## GIVEN TASK
Copy the stretch of rows from the start through the line that contains "Action: click(x=1866, y=121)", keeping every line including the requests, and add 41 to each coordinate in the answers.

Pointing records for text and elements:

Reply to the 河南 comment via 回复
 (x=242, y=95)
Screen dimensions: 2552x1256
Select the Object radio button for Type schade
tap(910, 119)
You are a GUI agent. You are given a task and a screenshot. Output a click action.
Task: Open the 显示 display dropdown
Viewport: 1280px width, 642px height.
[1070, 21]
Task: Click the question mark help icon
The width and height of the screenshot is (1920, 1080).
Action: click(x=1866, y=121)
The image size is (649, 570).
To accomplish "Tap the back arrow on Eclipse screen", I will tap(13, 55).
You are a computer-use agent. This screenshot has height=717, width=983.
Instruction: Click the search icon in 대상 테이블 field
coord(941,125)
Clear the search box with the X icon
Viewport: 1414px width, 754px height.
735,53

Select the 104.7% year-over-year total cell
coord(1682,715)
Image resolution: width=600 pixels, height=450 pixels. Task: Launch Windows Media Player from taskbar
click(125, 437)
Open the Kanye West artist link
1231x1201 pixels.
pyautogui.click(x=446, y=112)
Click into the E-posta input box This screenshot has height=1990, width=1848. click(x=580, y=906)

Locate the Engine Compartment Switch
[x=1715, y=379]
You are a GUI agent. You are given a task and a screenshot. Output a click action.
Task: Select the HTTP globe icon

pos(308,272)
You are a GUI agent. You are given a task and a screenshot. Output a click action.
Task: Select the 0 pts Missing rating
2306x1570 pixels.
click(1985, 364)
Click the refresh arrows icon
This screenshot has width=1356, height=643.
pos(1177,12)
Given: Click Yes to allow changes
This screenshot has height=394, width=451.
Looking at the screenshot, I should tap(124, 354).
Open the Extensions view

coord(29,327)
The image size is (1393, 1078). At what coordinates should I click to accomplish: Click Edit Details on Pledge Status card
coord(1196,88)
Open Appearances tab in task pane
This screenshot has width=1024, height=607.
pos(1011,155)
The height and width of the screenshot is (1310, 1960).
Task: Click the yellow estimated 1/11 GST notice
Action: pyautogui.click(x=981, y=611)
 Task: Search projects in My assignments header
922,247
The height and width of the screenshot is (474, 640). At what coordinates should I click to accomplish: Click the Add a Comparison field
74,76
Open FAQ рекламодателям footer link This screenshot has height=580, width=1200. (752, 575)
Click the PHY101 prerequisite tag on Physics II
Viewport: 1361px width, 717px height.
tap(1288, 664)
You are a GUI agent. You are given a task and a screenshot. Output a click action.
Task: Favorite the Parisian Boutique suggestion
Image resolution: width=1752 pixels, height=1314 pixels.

## RESPONSE BELOW
Reply to the 河南 comment via 回复
 (x=283, y=136)
Screen dimensions: 2552x1256
Select the Object radio button for Type schade
tap(951, 160)
You are a GUI agent. You are given a task and a screenshot. Output a click action.
Task: Open the 显示 display dropdown
Viewport: 1280px width, 642px height.
[1111, 62]
Task: Click the question mark help icon
The width and height of the screenshot is (1920, 1080).
Action: click(x=1907, y=162)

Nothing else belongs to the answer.